RÉCIT
Au moins 12 personnes sont mortes ce mercredi matin dans l'attentat contre l'hebdomadaire, à Paris. D'après une source policière, les terroristes cherchaient précisément le directeur du journal.
Il est environ 11 heures ce mercredi, l'équipe de Charlie Hebdo, situé dans le XIearrondissement de Paris, est rassemblée pour sa conférence de rédaction hebdomadaire. Trois assaillants arrivent à bord d’une Citroën noire aux vitres teintées. Deux d'entre eux (le rôle du troisième n'est pas encore connu) pénètrent dans le hall et menacent un employé de l’accueil. Ils lui ordonnent de les conduire jusqu’à des journalistes qu’ils désignent.

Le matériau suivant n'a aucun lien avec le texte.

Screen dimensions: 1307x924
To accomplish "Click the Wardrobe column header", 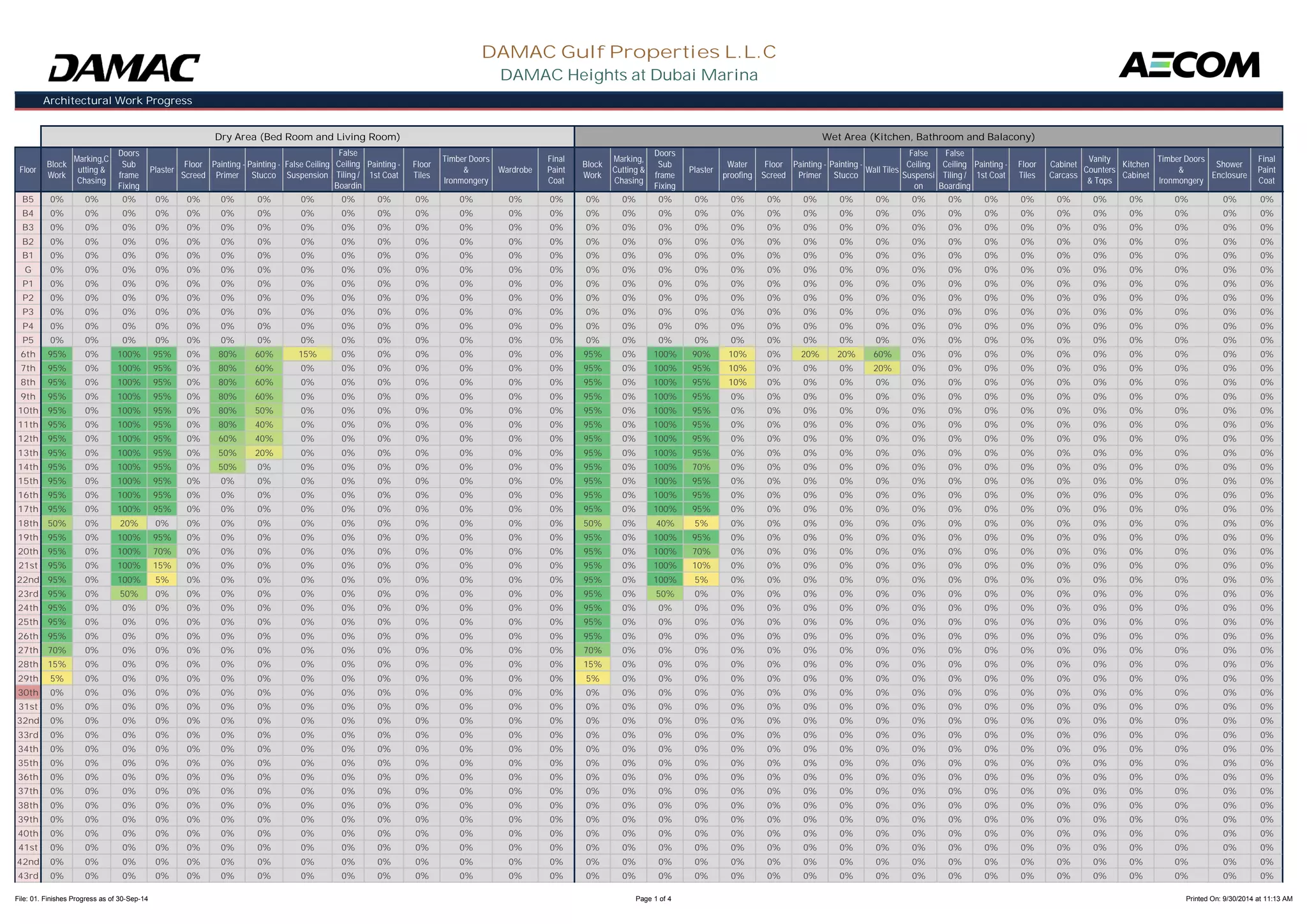I will click(x=515, y=170).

Une source proche de l’enquête révèle àLibération que les deux hommes, «calmes et déterminés», «montent directement à la salle de la conférence de rédaction et connaissent leur cible à l’avance»: «C’est Charb qui était visé», affirme ce spécialiste du terrorisme. Il en tient pour preuve le fait que «les deux assaillants le cherchent dans la salle» et prononcent son nom: «Où est Charb ? Il est où Charb ?» «Ils l’ont tué puis ont arrosé tout le monde», rapporte notre source. Sans exclure que d’autres dessinateurs de l’hebdo satirique comme Cabu et Wolinski, également victimes des rafales de kalachnikov, aient pu figurer sur la liste des cibles de «ce commando organisé».
C’est l’attentat le plus meurtrier jamais survenu à Paris. Selon un dernier bilan, 12 personnes, dont dix journalistes, ont été tuées et 4 autres sont dans un état«d’urgence absolue». Outre Charb, Cabu et Wolinski, un autre dessinateur, Tignous, ainsi que l'économiste Bernard Maris, figurent parmi les victimes.
Selon un témoignage recueilli sur place par une journaliste de Libération, les hommes encagoulés auraient d’abord pénétré dans un immeuble voisin et demandé comment entrer dans les locaux de l’hebdomadaire, en principe protégés par la police après de précédentes attaques et menaces, notamment suite à la publication de caricatures du prophète en 2011.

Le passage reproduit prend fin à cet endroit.